Esta no es una historia de si Reagan debió o no debió haberlos echado. Tampoco sobre las disputas sindicales y el derechos de los sindicatos a hacer sus reclamos. Es una historia de algo bastante diabólico. Esta es una historia sobre las repercusiones de largo plazo de un líder que decido fijar un nuevo tono sobre lo que es conducta aceptable o inaceptable dentro de una organización.

En un intento de aliviar un problema de corto plazo en el país, Reagan creó sin darse cuenta un problema de largo alcance. Al echar a todos los controladores, envió un mensaje a los líderes empresariales de todo el país. Sin  advertirlo bendijo la decisión agresiva de usar despidos masivos para protegerse contra las disrupciones económicas de corto plazo. Muchos CEO interpretaron sus acciones como un permiso para que ellos hagan lo mismo.  No había antecedentes de proteger el comercio antes que a la gente. Y así, por primera vez en la historia del país, desaparecieron  las convenciones sociales que habían impedido a un CEO hacer algo que muchos habían deseado hacer en el pasado.
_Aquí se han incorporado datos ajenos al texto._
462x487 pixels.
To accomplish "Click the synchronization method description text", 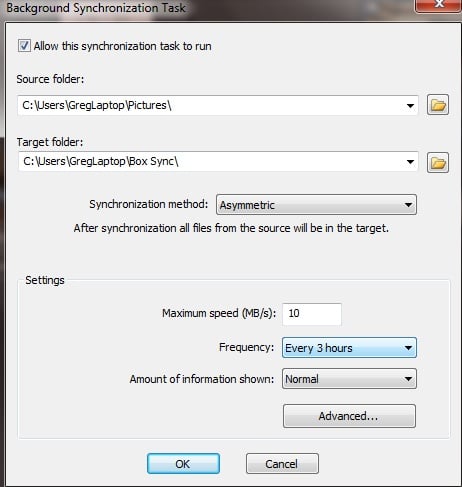I will click(231, 228).
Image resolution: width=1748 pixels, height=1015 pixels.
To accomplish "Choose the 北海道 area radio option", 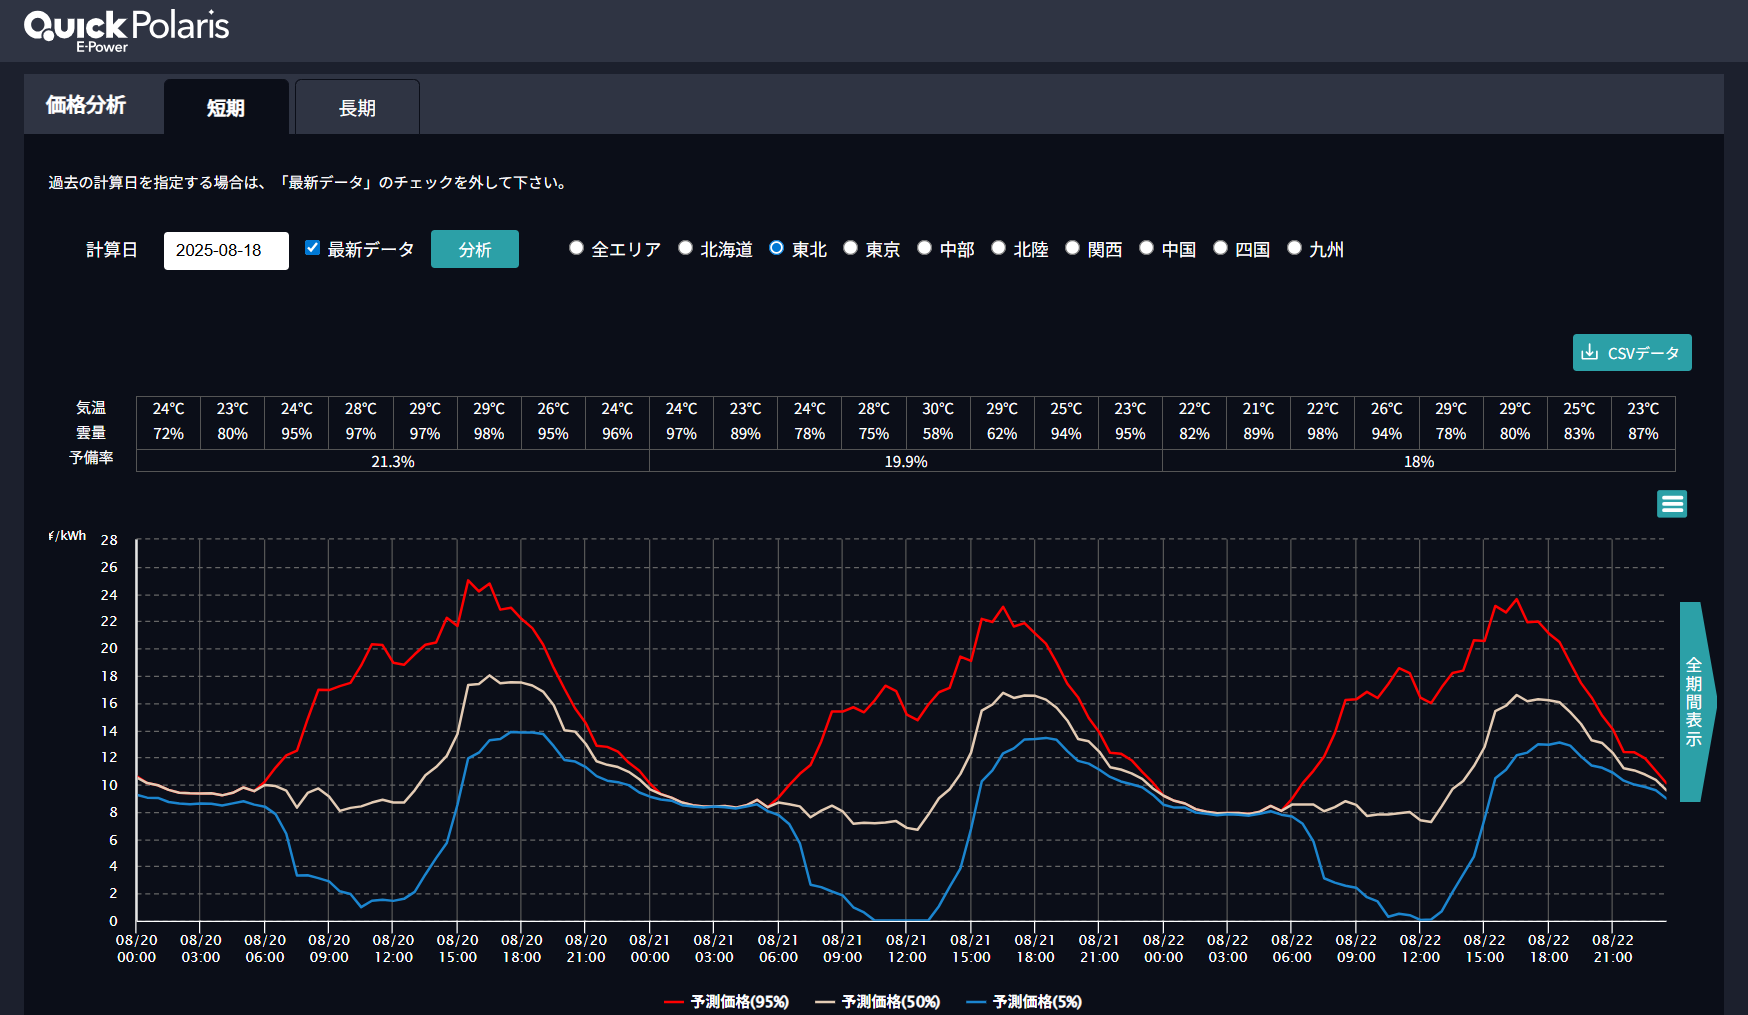I will 685,248.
Con la aprobación tácita de arriba, la práctica de despedir gente en grandes cantidades para equilibrar la contabilidad comenzó a ocurrir con más frecuencia. Los despidos habían existido desde antes de los 80, pero generalmente como último recurso y nunca una opción  temprana. El país entraba ahora en una época en la cual hasta la meritocracia importaba menos.  Que un empleado trabajara mucho o que hubiera sacrificado mucho o contribuido mucho a la compañía ya no se trasladaba necesariamente a la estabilidad laboral.  Cualquiera podía ser despedido para nivelar los libros.

El concepto mismo de poner un número o un recurso antes que una persona es una cachetada a la protección que, según los antropólogos, los líderes deberían ofrecer. Es algo así como cuando los padres cuidan más al auto que a sus hijos.  Eso puede romper el entramado de la familia. Tal redefinición del líder moderno  hace los mismos estragos en las relaciones en las compañías (o en la sociedad) que en la familia.

A partir de los 80 las instituciones públicas y las industrias sucumbieron a esta nueva perspectiva económica. El sector de productos para el consumo, el negocio alimentario, los medios, la banca, Wall Street y hasta el Congreso de los Estados Unidos abandonaron, en diferentes grados,  a la gente a quienes deberían asistir, en favor de prioridades más egoístas. Los que están en posiciones de autoridad y responsabilidad permiten que personas de afuera influyan en sus decisiones y sus acciones.  Al aceptar brindar una oferta que satisfaga las demandas de outsiders, esos líderes  que actúan como seguidores pueden lograr las ganancias que esperan mientras dañan a la gente a quien dicen servir. El pensamiento de largo plazo da paso al pensamiento de corto plazo y el egoísmo reemplaza al altruismo, a veces en nombre del servicio.  Pero es servicio solo de nombre.